Meanwhile, Sevigny explained that though she tried to “respect his process” at the time, she still found it “challenging because I’m very gregarious and silly and goofy, unbeknownst to the general public. When people take themselves so seriously, I kind of shut down, even though I take my work very seriously and I love acting and whatnot. I was really intimidated by his process and intimidated by him, and I wanted a little more generosity to make myself feel more at ease, which is my own ego.”

“It was a really challenging dynamic for me, but I don’t think that I thought he was bad,” she added. “I was just kind of confused, like, ‘Why aren’t you being social?’ I wasn’t even that aware of what the Method thing was. I never had any formal training; I think I was just kind of ‘fake it until you make it.’ But the whole Method thing, I was like, What even is this approach? It was very intimidating.”

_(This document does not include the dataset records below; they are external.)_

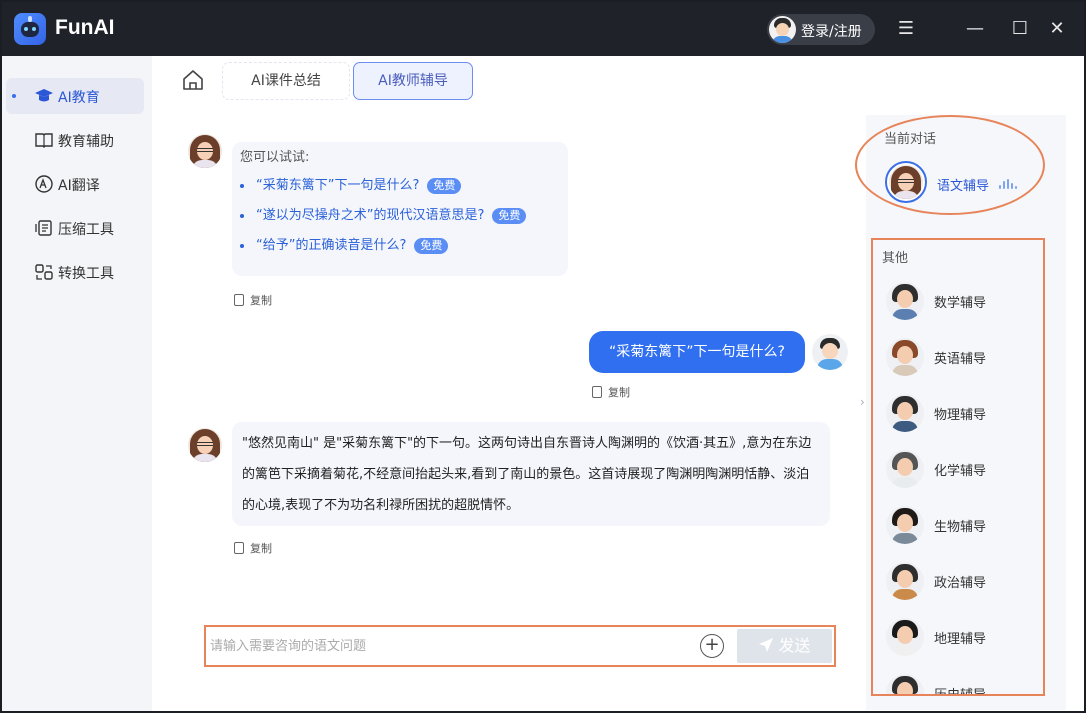  Describe the element at coordinates (44, 272) in the screenshot. I see `convert-icon` at that location.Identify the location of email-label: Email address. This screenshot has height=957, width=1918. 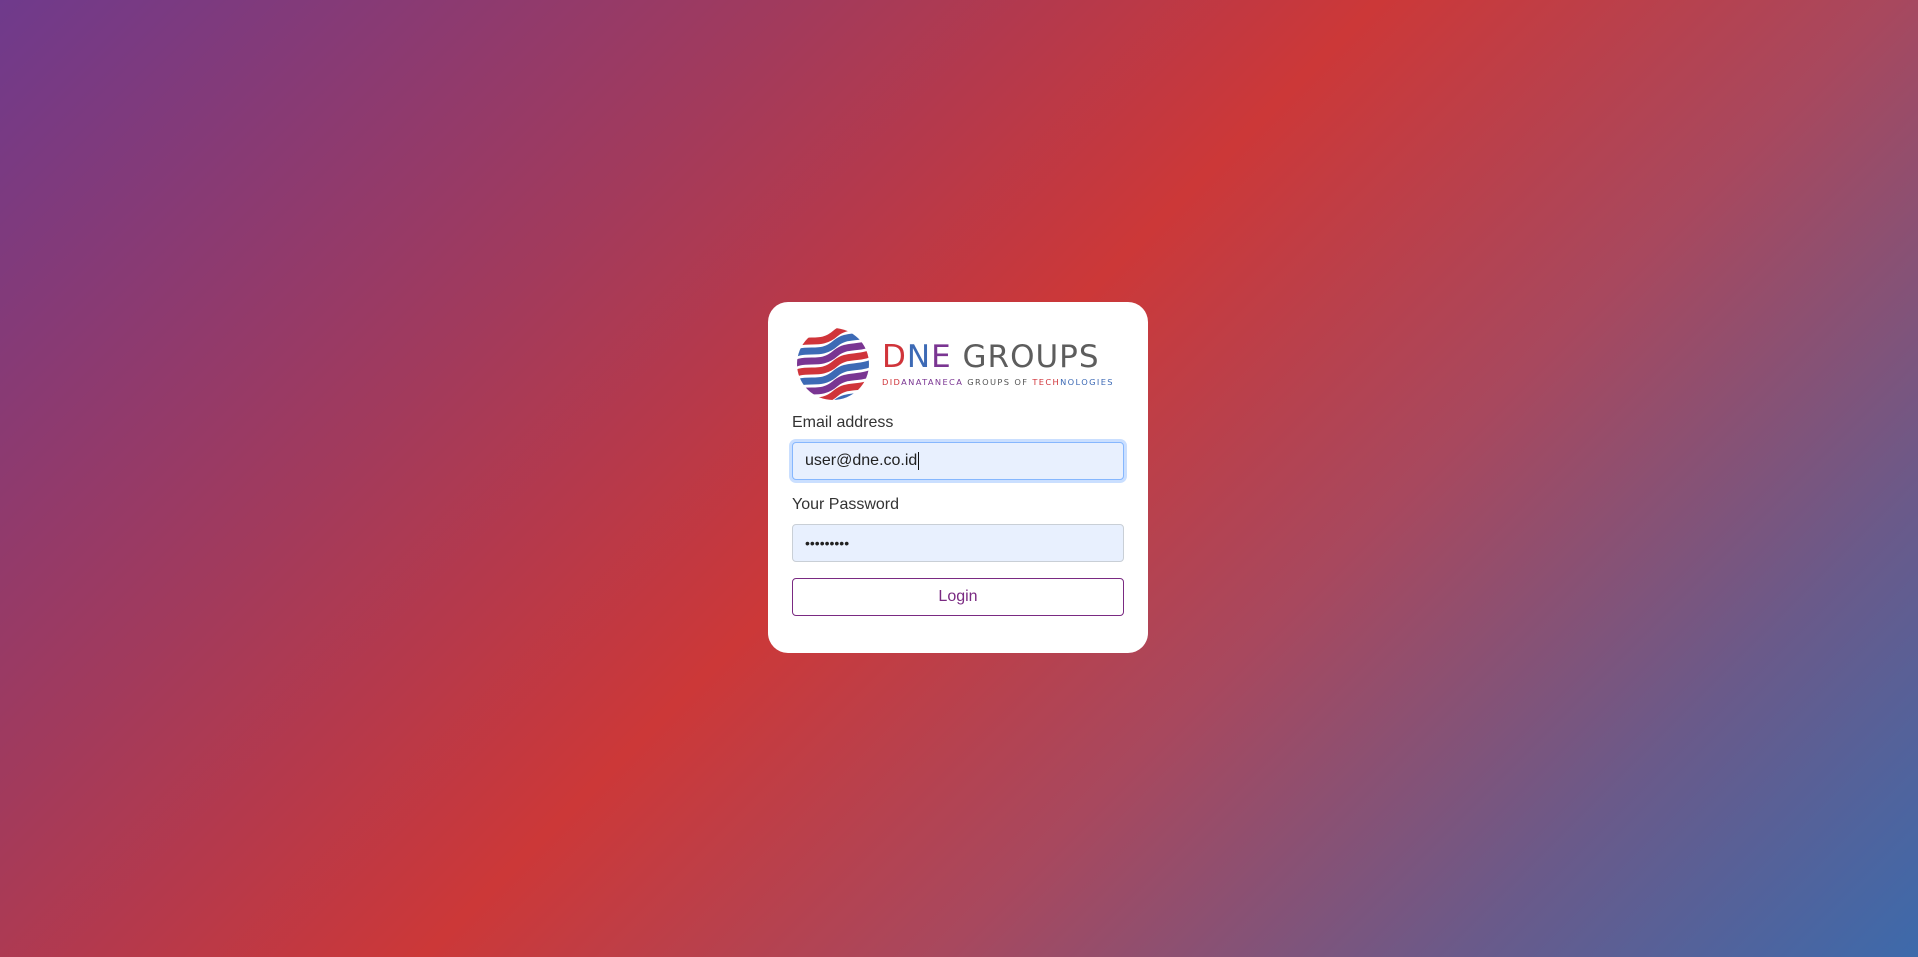
(843, 422).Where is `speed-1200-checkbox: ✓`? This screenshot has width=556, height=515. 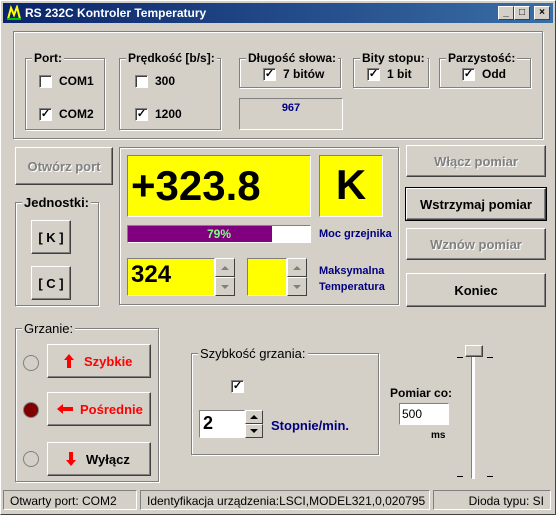
speed-1200-checkbox: ✓ is located at coordinates (142, 114).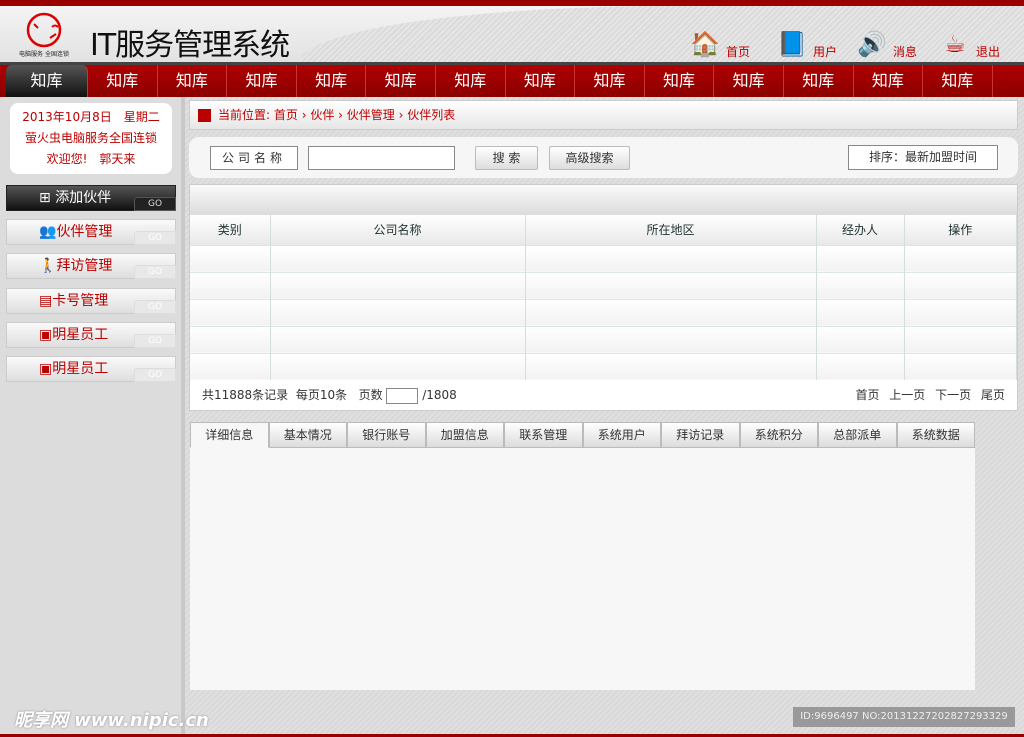  I want to click on column-header: 公司名称, so click(398, 230).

Lucas added that while he normally finds Method actors “really terrible to work with,” the “ones like Christian, [who’s] not paying attention to fucking anything else but what he’s doing,” he has “nothing but admiration for.”

“A lot of Method actors are actually kind of distracting with the fact that their process is more important than anything or anybody else,” Lucas said.

“It’s kind of surprising that Christian would be emotionally invested the way he is, because he was a child actor,” Sevigny added of Bale. “It’s not like he studied in college and then became this Method-y, Brando-y kind of thing. He found this journey from being a child actor to then an adult actor that I think is a really interesting trajectory, and I’m curious about that.”

In the film, Sevigny played a secretary while Lucas played one of the friends/rivals to Bale’s Patrick Bateman.

When further reflecting on American Psycho, Lucas noted that because the film was a “very early film” for him, he was nervous on set, even shaking while with co-star Willem Dafoe.

“I got into the car with Willem Dafoe and I was honestly shaking. I said to him, ‘Man, I’m so nervous,’ and he turned around and he just gave me this great look and he was like, ‘Man, if you’re not nervous, something’s wrong.’ I’ve kind of maintained that every day,” Lucas said.

As for working with Sevigny, Lucas said he admired her work and knew she was “already a darling of critical cinema.” “Back then, making American Psycho, I felt like there was a group of people like you who had really deserved and earned their way into great filmmaking, and I sure felt like I was a newbie — and a nervous newbie, to say the least,” Lucas told Sevigny.

Sevigny quipped that she remembered  “a lot of very handsome boys” on set which led her to try “to be one of the guys, but also flirt with the guys.” She recalled, “There was a lot going on. I remember we were having cocktails in the hotel lobby, and I was trying to get everybody to go down to the spa. Weird, but yeah, why not?”